このブログでは、日本では、政府の経済政策が他国に比較すると、主に補助金で行われ、減税はほとんど行われていないことを指摘してきました、最近も再度指摘したばかりです。その記事のリンクを以下に掲載します。
政府、1人当たり2万6000円支給へ 税収上振れ分「人々に還元」/台湾―【私の論評】日本政府の財政の最大の欠陥は「死に金」が溜まっていく構造になっていること(゚д゚)!

詳細は、この記事をご覧いただくものとして、この記事から一部を引用します。

財政支出には補助金系と減税系の2つがあって、減税系は執行率がほぼ100%になります。税金を取らないだけだから簡単なのです。しかし、補助金系は支出するにおいては、様々な書類と手続きが必要となります。そのため、補助金系の支出は執行がスムーズにいかないときがあます。 
通常、国際的にはOECDなどの資料を調べると、景気対策は「減税系」7で「補助金系」が3ですが、日本ではこれが逆どころか補助金のほうが圧倒的に多くなっています。景気対策は、減税で実行するのが一般的なのです。 
日本だけが、補助金系が8で減税系が2です。そうして、今回の岸田政権では、ほとんど減税系がありません。要するに補助金系が10という感じで「かなり執行残がありそうだ」と最初から認識できました。 
予算を積んでも執行できなければ意味がありません。岸田政権は、このような予算を意図的につくっているのかと疑ってしまいたくなるほどです。普通は、補助金系は増やさず、減税系を増やして素早く執行すべきなのです。 
このような予算の策定方式の背景には「減税などすべきでない」などの前提があるのでしょう。だから、不自然なことになってしまうのです。まず入り口にそれがあるのでしょう。もう1つは、補助金系の方が官僚や政治家は喜ぶのです。減税よりも、補助金のほうが、いかにも仕事をしたという達成感があるのかもしれません。
岸田政権の予算は、「減税系が嫌だ」という財務省と、補助金系が好きな他省庁と政治家をうまく組み合わせたような感じです。 
そうなると、限られたところにしかお金が流れず、世の中全体の経済の浮揚にはつながりにくくなります。

このColabo騒動は、日本の行政における予算執行の杜撰さを明るみにしたことで重要な意義を持っていると思われます。

今回東京都のチェックの甘さが浮き彫りになりました、行政を良く知っている専門家によれば、行政とはそういうもの、ということのようです。考えてみればそうでしょう。自分が苦労して稼いだお金でもなく、失敗したからと言って責任を取らされるわけでもないからです。

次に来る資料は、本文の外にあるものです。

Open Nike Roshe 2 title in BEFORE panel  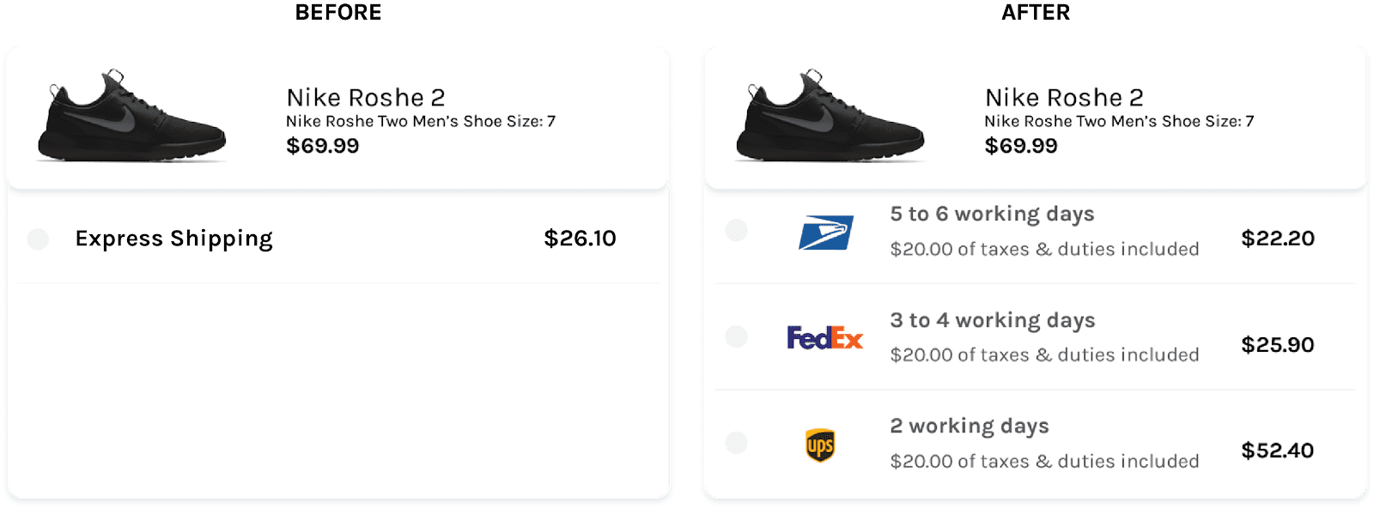[366, 98]
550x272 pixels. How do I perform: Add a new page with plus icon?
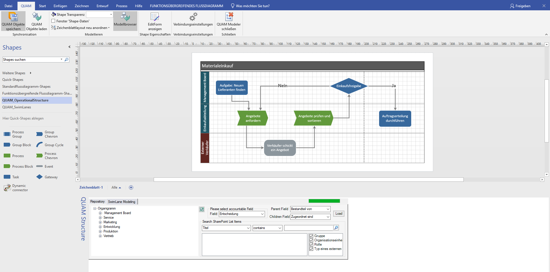click(x=131, y=187)
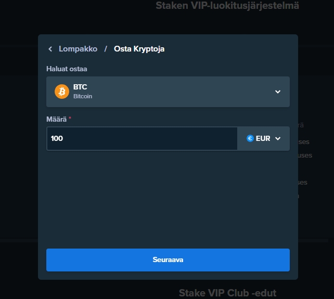The image size is (334, 299).
Task: Open the BTC Bitcoin cryptocurrency dropdown
Action: point(168,92)
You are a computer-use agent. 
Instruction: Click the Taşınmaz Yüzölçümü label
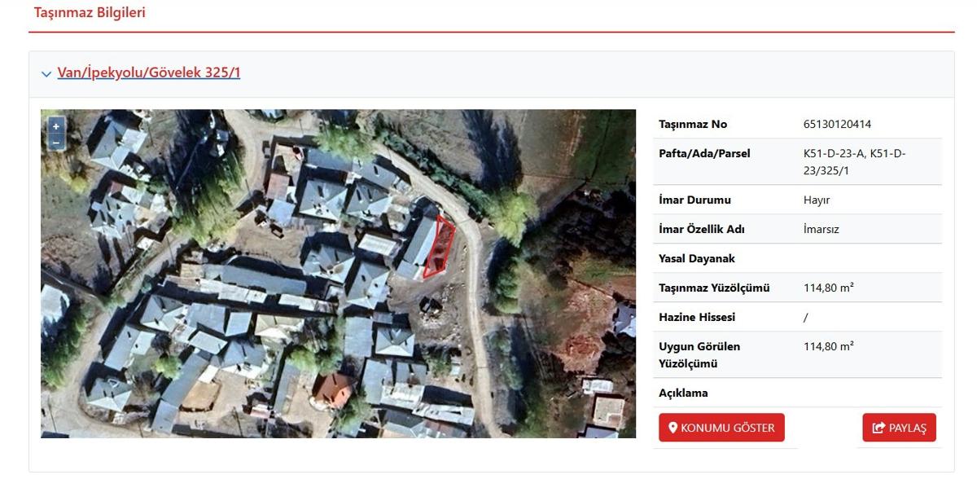point(714,288)
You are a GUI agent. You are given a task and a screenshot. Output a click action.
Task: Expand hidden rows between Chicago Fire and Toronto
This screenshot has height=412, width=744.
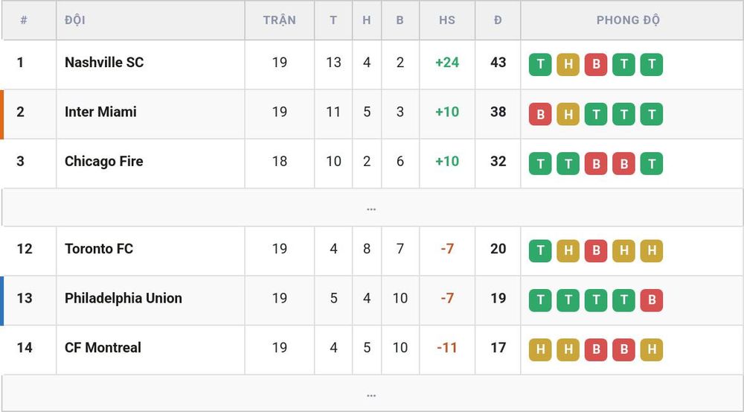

しかも、政府による経済対策における補助金・助成金に関しては、実際には政府が行うわけではなく、東京都や他の市町村が実務を行います。補助金等をもらったことのある人なら、補助金等のお知らせなど、最寄りの市町村から通知されることをご存知だと思います。

そうなると、地方自治体の事務量は、半端なものではなくなります。通常の事務を行いつつ、さらに政府の経済対策に関わる事務を実施しつつ、場合によっては、都道府県や国の経済政策の事務もこなさなくてはならなくなります。

無論、地方自治体だけで、事務が回せなければ、外部の民間企業などの力を借りることになりますが、これは無論のこと、税金が投入されるのです。この外部機関がいい加減だったりして、大量の名簿が入ったUSBメモリを紛失したなどのこのとは時々報道されたりします。

東京都も同じく、そのような状況になってるはずで、これではチェックが十分でなかったといっても、それにはそれなりの理由があるのかもしれません。今後、十分に調査をすべきです。

現状の役所は予算の議会承認を受けて、予算項目ごとに支出し、決算で支出結果をまとめるだけの機関です。特に政府はそうです。

市町村のような地方自治体も、事業内容の妥当性を判断する機関としては事実上機能しておらず、予算書や決算書を作るための収支報告の辻褄を合わせるのが精一杯ともいえます。これは、最近ではコロナ感染対策における、各地の保健所の状況を振り返っていただければ、理解できます。

経済政策の実施手法として、日本でも、補助金等の多用ではなく減税を多様すべきであると主張する人は多いです。これを実現するうえでcolabo事件、非常に重要な転機になるのではないかと思います。というより、そうしなければならないと思います。そうして、これには財務省は大反対するでしょう。その理由は後で述べます。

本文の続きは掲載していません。